A (new) NE Canada – Northeast US connection to end the week?

Andrew Farnsworth The Cornell Lab Nov 07, 2012

Today through Friday has potential to see winds transport waterfowl, gulls, and other late migrants and irruptives into the Northeast and Great Lakes. Additionally, snow cover may force sparrows and open-area species like pipits, longspurs, Snow Buntings, and larks to move from areas where more than 1-2 inches covers the ground. Please make sure to submit all of your sightings to eBird!

Forecast winds for the Northeastern US suggest that we may be in store for another round of late season and irruptive migrants (and perhaps even Arctic avifauna) moving south and west into our region, perhaps most likely in the coastal Northeast and Great Lakes. This may include waterfowl, raptors, gulls, and perhaps some passerines (including some of the species with irruptions already underway including finches, waxwings, and parids). Additionally, the strong Northeasterly winds on the coast may bring typically pelagic species ashore in a number of places, particularly Long Island and Cape Cod. This map shows the forecast winds for Athena, 7 November 2012 (see The Weather Channel for more details about the storm).

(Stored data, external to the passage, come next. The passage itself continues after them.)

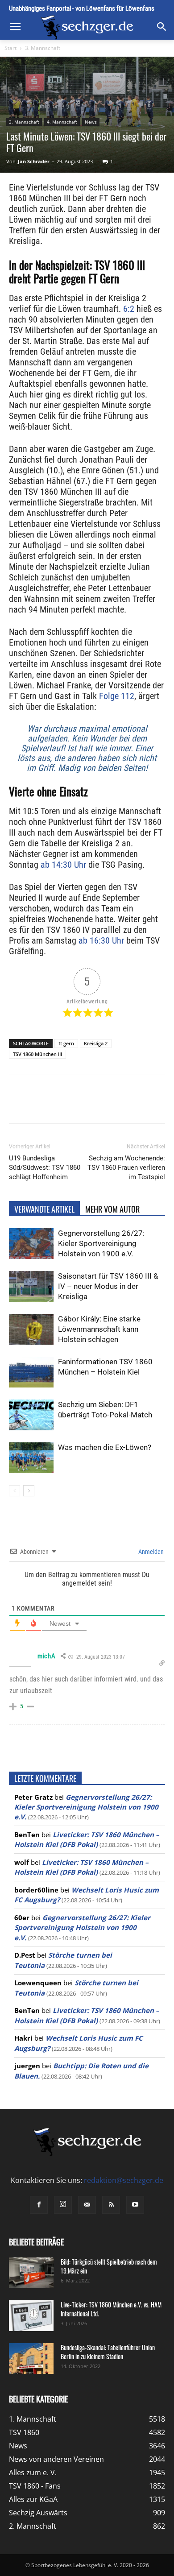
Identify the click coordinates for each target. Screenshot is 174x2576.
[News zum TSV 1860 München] (87, 27)
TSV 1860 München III (37, 1054)
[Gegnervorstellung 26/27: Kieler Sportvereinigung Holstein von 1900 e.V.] (31, 1243)
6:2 (128, 308)
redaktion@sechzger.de (123, 2180)
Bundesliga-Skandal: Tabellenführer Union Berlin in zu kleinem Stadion (108, 2352)
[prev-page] (14, 1490)
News (91, 122)
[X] (66, 1105)
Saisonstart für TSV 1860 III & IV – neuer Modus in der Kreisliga (108, 1286)
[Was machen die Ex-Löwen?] (31, 1457)
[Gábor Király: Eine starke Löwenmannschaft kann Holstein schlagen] (31, 1329)
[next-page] (28, 1490)
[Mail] (87, 2205)
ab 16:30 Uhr (101, 940)
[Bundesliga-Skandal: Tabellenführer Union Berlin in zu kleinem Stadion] (31, 2358)
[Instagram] (63, 2205)
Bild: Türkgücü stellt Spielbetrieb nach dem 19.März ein (109, 2266)
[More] (149, 1105)
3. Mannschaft (42, 48)
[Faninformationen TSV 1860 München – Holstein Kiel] (31, 1372)
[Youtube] (135, 2205)
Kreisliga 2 (96, 1043)
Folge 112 (116, 696)
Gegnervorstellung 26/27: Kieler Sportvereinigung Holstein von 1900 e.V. (101, 1243)
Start (10, 48)
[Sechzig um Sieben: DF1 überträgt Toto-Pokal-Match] (31, 1415)
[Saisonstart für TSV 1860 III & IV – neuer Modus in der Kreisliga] (31, 1286)
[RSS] (111, 2205)
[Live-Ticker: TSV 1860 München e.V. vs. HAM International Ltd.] (31, 2315)
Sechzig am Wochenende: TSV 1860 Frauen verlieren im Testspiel (126, 1167)
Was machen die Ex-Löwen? (104, 1447)
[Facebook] (46, 1105)
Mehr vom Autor (112, 1209)
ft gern (66, 1043)
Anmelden (150, 1551)
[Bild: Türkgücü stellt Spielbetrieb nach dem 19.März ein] (31, 2272)
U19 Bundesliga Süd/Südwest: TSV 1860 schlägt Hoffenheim (44, 1167)
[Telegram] (128, 1105)
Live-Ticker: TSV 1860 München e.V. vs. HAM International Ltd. (111, 2309)
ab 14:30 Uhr (63, 864)
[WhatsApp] (87, 1105)
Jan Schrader (34, 161)
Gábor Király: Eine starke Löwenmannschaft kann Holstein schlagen (99, 1329)
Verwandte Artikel (44, 1209)
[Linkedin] (107, 1105)
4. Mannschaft (62, 122)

An ensemble of models that forecasts the trajectory of an air parcel originating in Newfoundland (coordinates for the black star on the left of the image) also suggests a connection between NE Canada and the Great Lakes and New England in the coming days (7-9 November 2012). This graphic shows the trajectory for an air parcel 500m above the ground from the present through Friday 9 November 2012.